Hongkongers snub cancer screening tests during Covid

Hongkongers snub cancer screening tests during Covid

Citizens are reluctant to take cancer screening tests fearing Covid-19 transmission risks and suspension of test services amid the epidemic, as a survey revealed only 26 to 44 percent of respondents underwent check-ups or screening this year despite pandemic had been stabilized.
The poll conductor Hong Kong Anti-Cancer Association called on the government to resume scaled-down public cancer screening services and send screening test invitations to elderly citizens who are JoyYou Card holders, to target the high risk group.

The association conducted the survey on 1,000 citizens and found more than half of the respondents undergo less cancer screening due to fear of infecting covid-19 at hospitals or at public areas, while 34 percent of respondents only got screened after symptoms appeared.

Seventeen percent of respondents did not undergo screening because clinics or hospitals did not provide screening or required rescheduling.

“What we are seeing is that citizens are aware of the significance of screening tests but they are reluctant to return to check-ups even when the epidemic stabilizes,” said Rico Liu King-yin, executive committee member of the association.

At least 71 percent of respondents from elderly group did not attend regular colonoscopy in 2020 and half of the respondents still failed to attend such tests this year.

As for patients with breast cancer, 44 percent of respondents from elderly group did not undergo breast screening last year. The screening rates have yet to rebound and such rate this year only had a slight increase to 45 percent.

Lung cancer, colorectal cancer and breast cancer rank the top three most common cancers in Hong Kong, according to 2019 cancer statistics conducted by Hospital Authority.

Prolonged delays in screening increases the death rate of colorectal, lung and breast cancer by 16, 9 and 5 percent respectively, according to a British study quoted by the association.

Not only citizens are unwilling to return to screenings, the service of cancer screening has also shrink in the past two years. Screening services in at least 34 health centers were scaled down in 2020 and 13 are still suspended as the authority adjusted non-emergency services amid the pandemic.

Liu said the association wishes the government to resume more service centers that provide screening services. He said despite the pandemic having made a lot of changes to our ways of life, cancer screening tests should be resumed as the epidemic dies down.

“Obviously, the local infection rate is close to zero. Make sure you perform hygiene and anti-Covid measures. Screening nowadays is safe,” said Liu who encouraged citizens to get vaccinated.

Secretary for Food and Health Sophia Chan Siu-chee said closer cooperation should be held with organizations which conduct similar research as the association.

She added that by prioritizing resource allocation, the authority could have a clearer picture in stepping measures to care for cancer patients and survivors.

The government rolled out the Breast Cancer Screening Pilot Program in September 2021 given that breast cancer has been on the rise as the most common cancer for women in the past decade.

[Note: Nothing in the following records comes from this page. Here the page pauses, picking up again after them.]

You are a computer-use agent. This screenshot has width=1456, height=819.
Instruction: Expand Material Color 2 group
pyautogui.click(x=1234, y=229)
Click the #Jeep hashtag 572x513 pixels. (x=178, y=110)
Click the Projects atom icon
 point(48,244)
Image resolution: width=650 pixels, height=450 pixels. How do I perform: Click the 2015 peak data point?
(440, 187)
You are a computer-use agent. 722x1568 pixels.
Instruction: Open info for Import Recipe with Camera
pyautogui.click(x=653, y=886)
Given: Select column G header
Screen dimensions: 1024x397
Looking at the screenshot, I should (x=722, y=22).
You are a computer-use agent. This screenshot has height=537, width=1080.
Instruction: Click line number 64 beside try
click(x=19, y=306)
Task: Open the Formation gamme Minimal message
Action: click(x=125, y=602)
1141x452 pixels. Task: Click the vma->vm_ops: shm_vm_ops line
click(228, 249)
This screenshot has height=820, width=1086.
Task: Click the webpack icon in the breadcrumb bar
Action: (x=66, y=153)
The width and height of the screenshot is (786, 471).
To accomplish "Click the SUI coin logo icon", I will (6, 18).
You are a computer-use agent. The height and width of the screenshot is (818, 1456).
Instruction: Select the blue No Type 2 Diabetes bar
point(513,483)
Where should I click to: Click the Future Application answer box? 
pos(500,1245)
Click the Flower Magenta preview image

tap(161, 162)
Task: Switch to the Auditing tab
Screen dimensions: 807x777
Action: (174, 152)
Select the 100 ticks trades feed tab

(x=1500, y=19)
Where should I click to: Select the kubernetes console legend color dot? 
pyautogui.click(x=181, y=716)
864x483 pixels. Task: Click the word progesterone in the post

Citizens who wish to enroll in the program will first be assessed their risk of developing breast cancer and undergo breast screening with an annual fee of HK$310. Thus, the government launched the first holistic plan for cancer prevention and control in 2019.

Chan said the authority will seek to collect more data from private hospitals to have a better grasp of Hong Kong’s statistics in cancer. By doing so, the authority hopes to provide a more comprehensive care for cancer patients and their families.